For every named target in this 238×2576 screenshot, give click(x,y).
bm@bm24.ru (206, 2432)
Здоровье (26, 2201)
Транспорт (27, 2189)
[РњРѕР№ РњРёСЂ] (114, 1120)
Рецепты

* _Problem to solve_:
Retype only the lines running from the line with "bm@bm24.ru (206, 2432)" to the end of the listing, including both of those lines.

* _Exercise response_:
bm@bm24.ru (206, 2432)
Здоровье (26, 2201)
Транспорт (27, 2189)
[РњРѕР№ РњРёСЂ] (114, 1120)
Рецепты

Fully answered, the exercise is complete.